=== Section Start ===
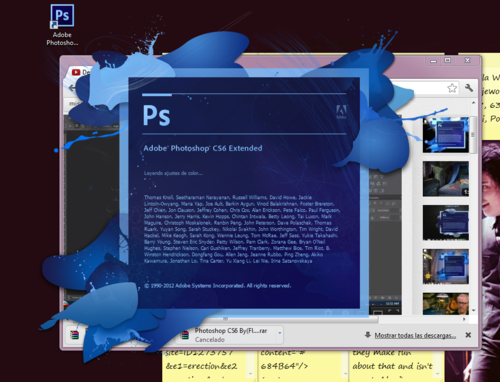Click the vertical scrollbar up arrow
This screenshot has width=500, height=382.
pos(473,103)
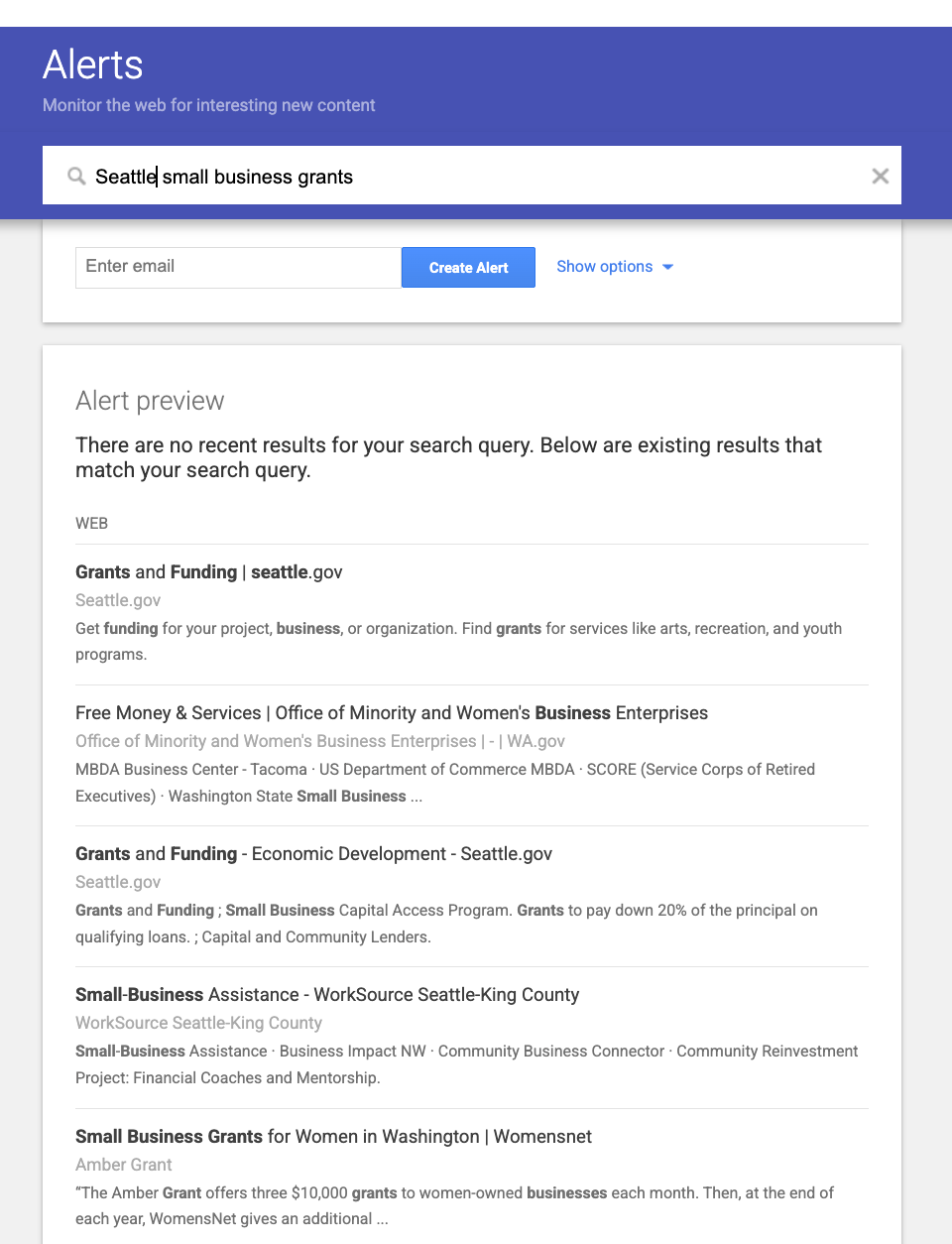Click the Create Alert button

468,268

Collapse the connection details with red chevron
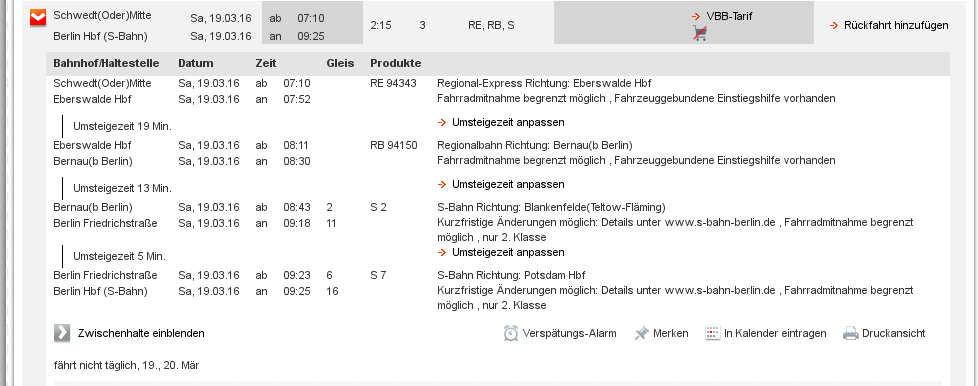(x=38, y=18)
=== Section End ===
Exercise requirements
From the line that contains "Collapse the connection" to the last line of the data, print each line exactly, both ends included, and omit the pictures.

Answer box
Collapse the connection details with red chevron
(x=38, y=18)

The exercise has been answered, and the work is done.